= EXERCISE DETAILS =
Repeat, please, exactly the lines from the one that has "Task: Toggle Fix Position on Page" through the end of the records below, with pictures dropped.

[[ INFORMATION SUPPLIED, beginning ]]

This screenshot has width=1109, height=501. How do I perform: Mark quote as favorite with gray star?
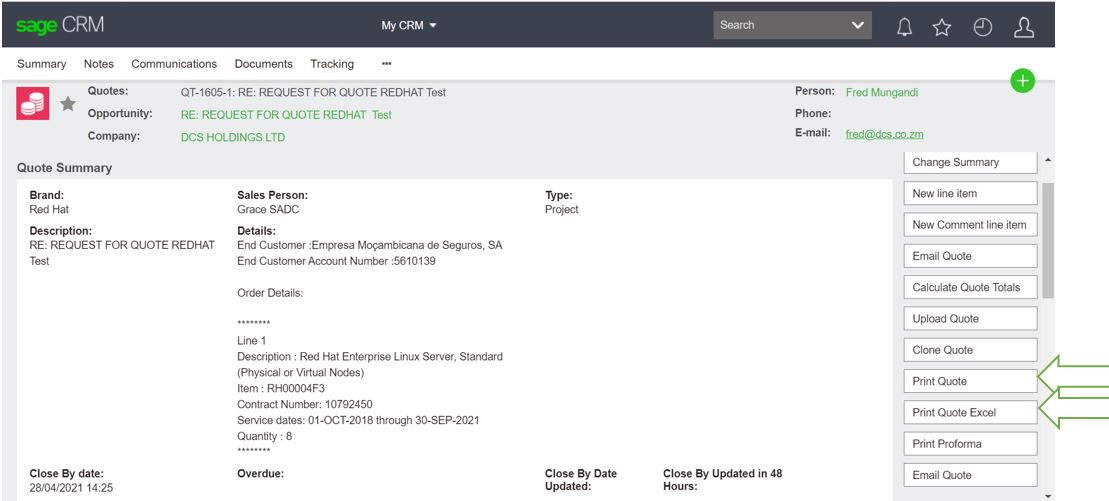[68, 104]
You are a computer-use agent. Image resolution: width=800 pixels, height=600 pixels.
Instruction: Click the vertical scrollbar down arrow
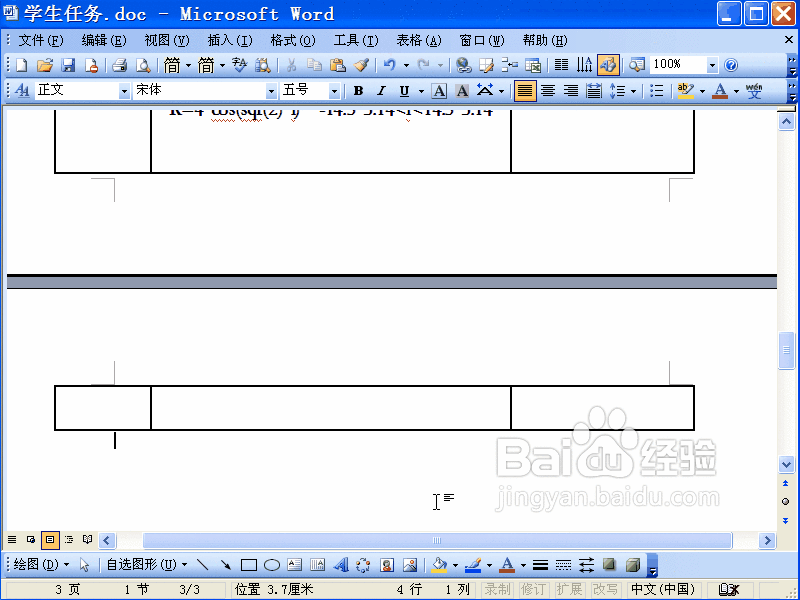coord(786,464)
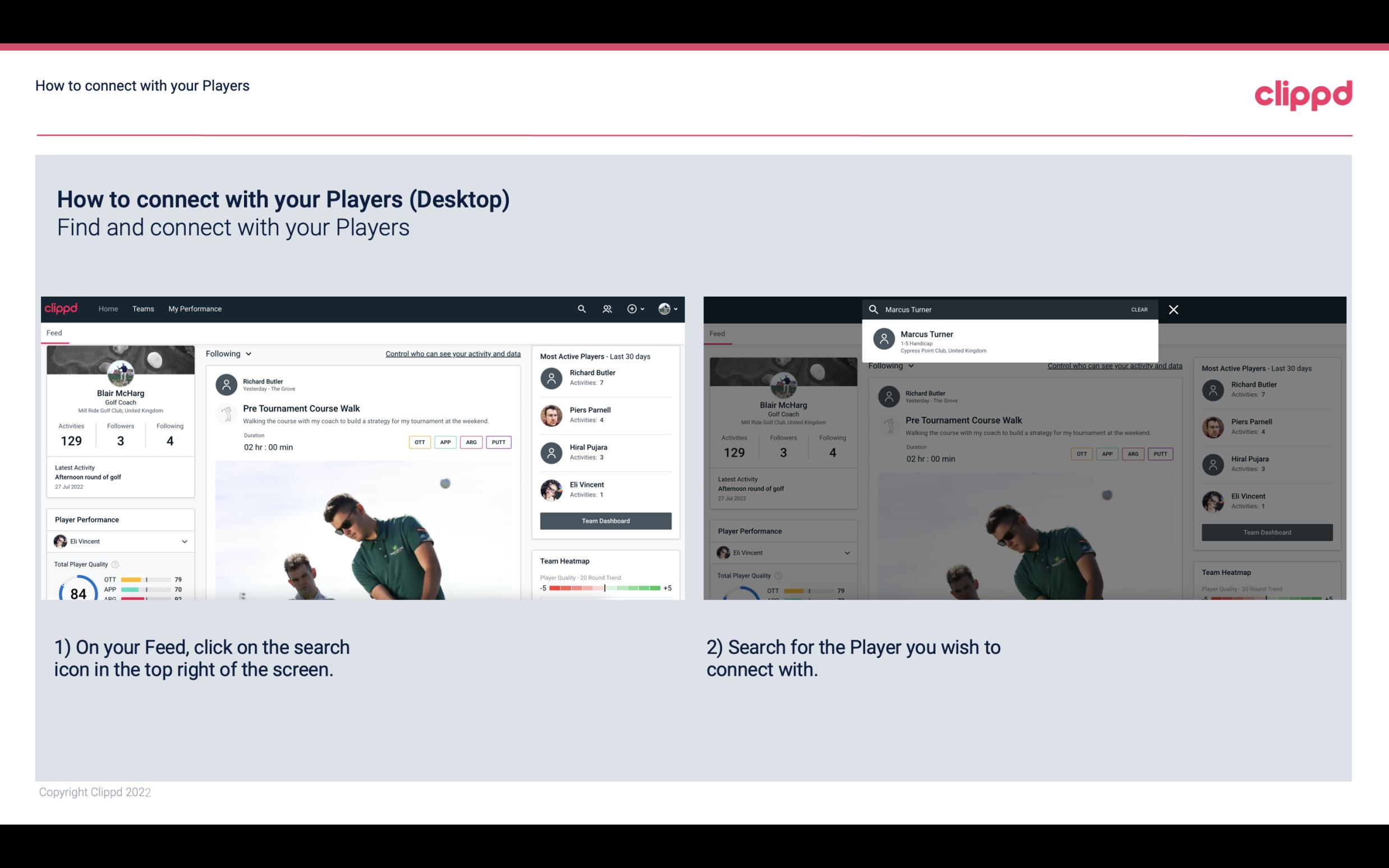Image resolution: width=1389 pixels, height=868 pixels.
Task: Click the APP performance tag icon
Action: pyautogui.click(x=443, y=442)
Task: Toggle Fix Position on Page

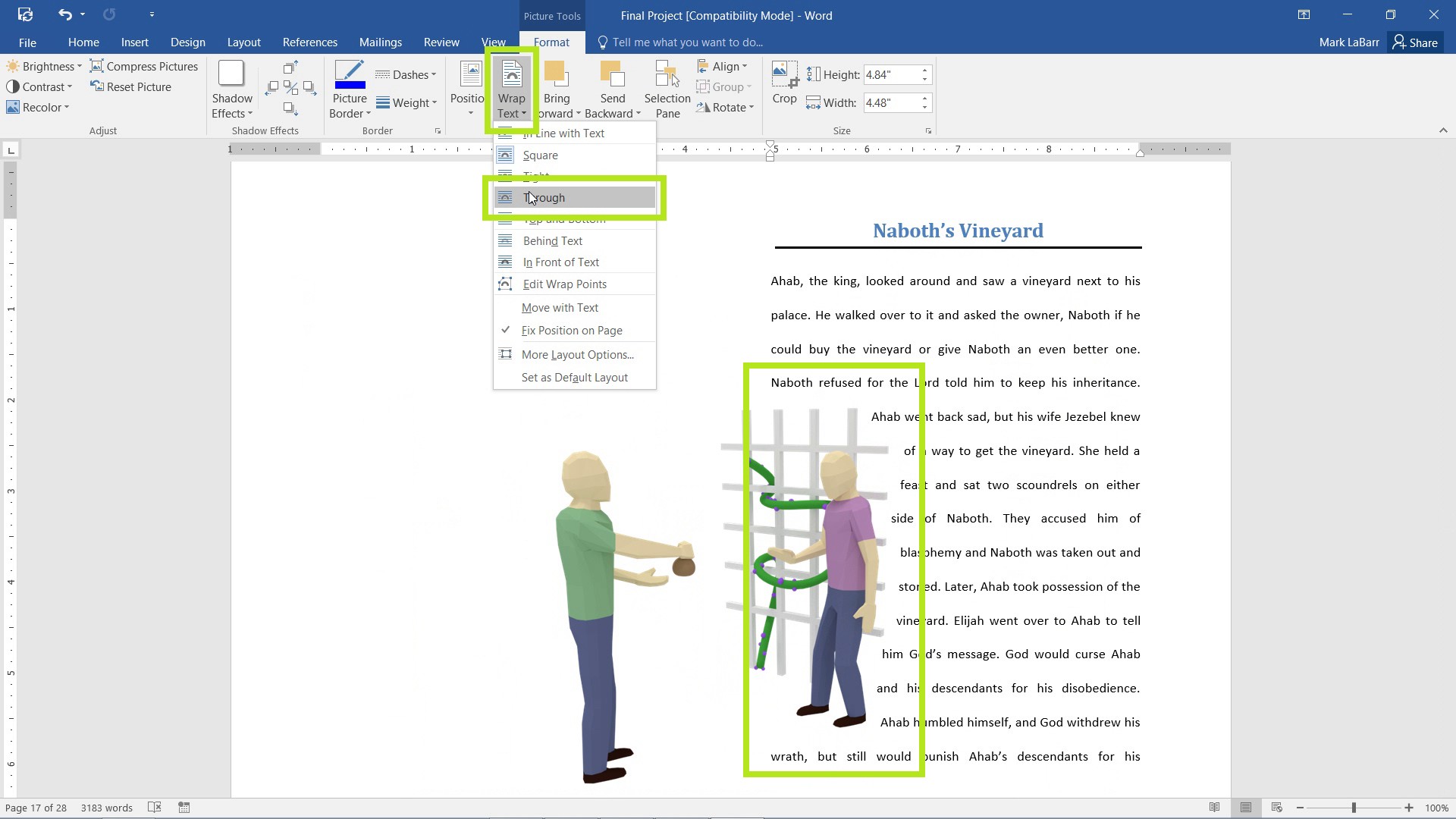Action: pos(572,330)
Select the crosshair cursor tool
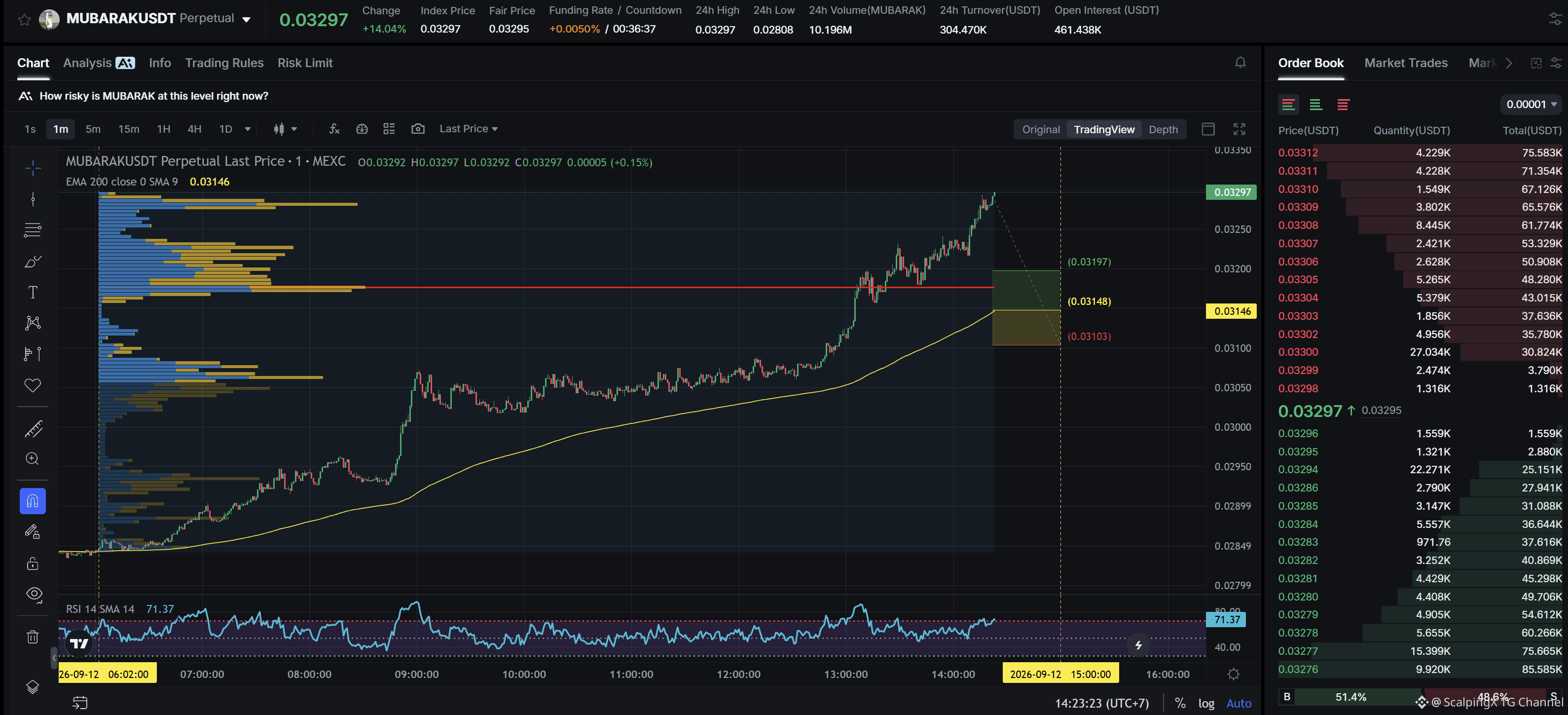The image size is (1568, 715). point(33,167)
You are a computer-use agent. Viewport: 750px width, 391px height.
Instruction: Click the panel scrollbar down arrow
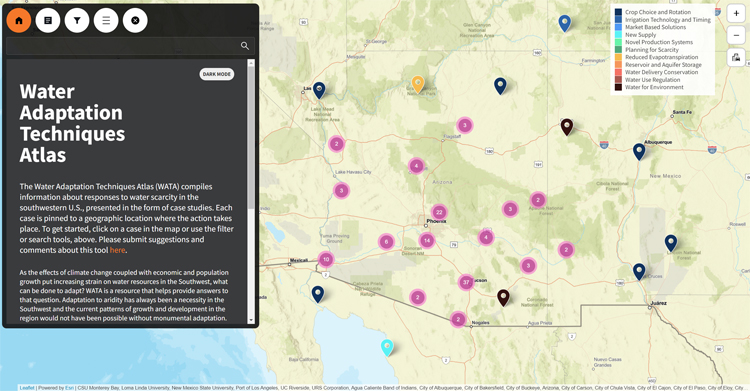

[[ INFORMATION SUPPLIED, end ]]

= WRITTEN SOLUTION =
Task: Toggle Fix Position on Page

Action: pos(572,330)
Select the crosshair cursor tool
The image size is (1568, 715). point(33,167)
You are a computer-use agent. Viewport: 750px width, 391px height.
Instruction: Click the panel scrollbar down arrow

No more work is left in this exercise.